Cet objet désuet : la file d’attente.

Cet objet désuet : la file d’attente.

La file d’attente est devenue l’objet à détruire.

En France, les hypermarchés lui font la chasse.

Dans les pays de rationnement, comme au temps de la Russie, les files d’attente était le quotidien de tous.

Reviendra-t-il ?

Ne plus attendre.

La file d’attente est un fait de société, lié à la consommation.

Devant la sur-consommation et le développement des classes moyennes dans les années 1970, les magasins qui permettaient l’offre se sont vus dépassés par le phénomène.

A consommer, il faut payer. Avec ce petit goulot d’étranglement. Il faut passer à la caisse et payer.

Longtemps les grandes chaînes de distribution alimentaires ont tenté de rendre plus productif le passage aux caisses.

En inventant la file unique ( qui mathématiquement permet de réduire le temps d’attente). En utilisant les moyens de contact plus rapide ( la carte bancaire, le paiement sans contact ), en installant des machines automatique. En demandant aux clients de faire le job des salariés ( le self scanning).

En retirant les caisses pour les diluer dans l’espace entier du magasin.

Amazon invente le paiement sans caisse.

Et ainsi, la file d’attente tend à se réduire.

Et surtout disparaître.

Car les usages numériques poussent à utiliser les nouveaux modes de consommation que sont le drive. Ou l’achat en ligne.

On attend cependant toujours. On attend le transporteur . On a juste déplacé l’attente, plutôt chez soi. A regarder un film sur la chaîne Amazon à qui d’ailleurs on a acheté le produit qu’on attendait.

L’instant magique de l’attente.

Pourtant, sauf si on est pressé, et qu’il y a une trop grande queue, la file d’attente est démocratique.

Elle ne laisse personne privilégiée ( le riche ou le pauvre ). Chacun attend.

Et c’est l’occasion de voir ce qui se passe. Prendre égoistement le temps pour soi à réfléchir.

Dans un monde où on dit qu’on n’a plus le temps pour soi, la file d’attente est là pour vous recentrer.

Vous êtes avec vous même. Au choix : réfléchir. Faire du body scanning. Ou tout simplement rester ouvert sur son environnement. Et découvrir l’autre.

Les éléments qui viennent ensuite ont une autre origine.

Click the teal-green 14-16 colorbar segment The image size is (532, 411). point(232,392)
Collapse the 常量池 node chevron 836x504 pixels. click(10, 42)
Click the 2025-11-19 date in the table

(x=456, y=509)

Car dans la file d’attente, vous allez découvrir le monde entier. L’artisan qui vient rapidement acheter son sandwich avant de reprendre le travail. Une bande de jeunes qui vient acheter quelques bouteilles pour une soirée. Un jeune homme qui a acheté juste une rose pour l’offrir à son amour.

Des instants de vie qu’on peut croquer. Et qui sortent de notre environnement immédiat. Formaté par notre communauté. Qui fait qu’on voit et revoit les gens qui nous ressemblent.

La file d’attente, c’est attendre pour observer son monde. Puisqu’on est de moins en moins curieux.

Ici, on n’a pas le choix. Et c’est une bonne chose :).

L’irritant de faire la queue n’existe pourtant pas chez le petit commerce de proximité. Sans foule, l’attente derrière un ou deux clients est plutôt salvatrice. Celle de prendre le temps. Pour soi, pour échanger et discuter. Loin du monde froid de la ligne de caisse d’un supermarché sous ses néons.

Le retour de la file d’attente.

Nous sommes égocentriques et ne voyons que notre monde. La fin de la file en attente… le rêve merveilleux de tout directeur marketing…

Pourtant, la file d’attente existe encore.

D’abord aux frontières. Où il faut montrer patte blanche pour entrer dans le pays. Migrants malvenus.

Dans les aéroports, les outils de reconnaissance faciale permettent d’accélérer le passage d’un pays à l’autre.

La file d’attente des migrants.

Les réfugiés, qui, soyons réalistes, quitteront leurs pays pour des motifs écologiques, humanitaires ou économiques attendront eux aussi. A la queue le leu pour obtenir une ration alimentaire. Distribuée par l’Europe ou les ONG.

La file d’attente est là aussi pour offrir les  points d’eau où la ressource naturelle devient rare.

La file d’attente du supermarché est à proscrire. La menace de l’expérience client fluide.

Et pourtant, cette file d’attente reviendra bientôt.

Pour les raisons évoquées ci dessus.

On ne peut avoir tout immédiatement, même si c’est le rêve du commerce mondial qui doit fluidifier. Et engendrer les dollars et euros sans qu’on en ait conscience.

Cette fluidité agréable du monde se heurte aujourd’hui déjà aux contradictions d’un monde inégal.

Et l’inégalité ne donne pas de la gentillesse. Plutôt du ressentiment, de la frustration.

La file d’attente reviendra… D’une façon abrupte. A s’y résigner.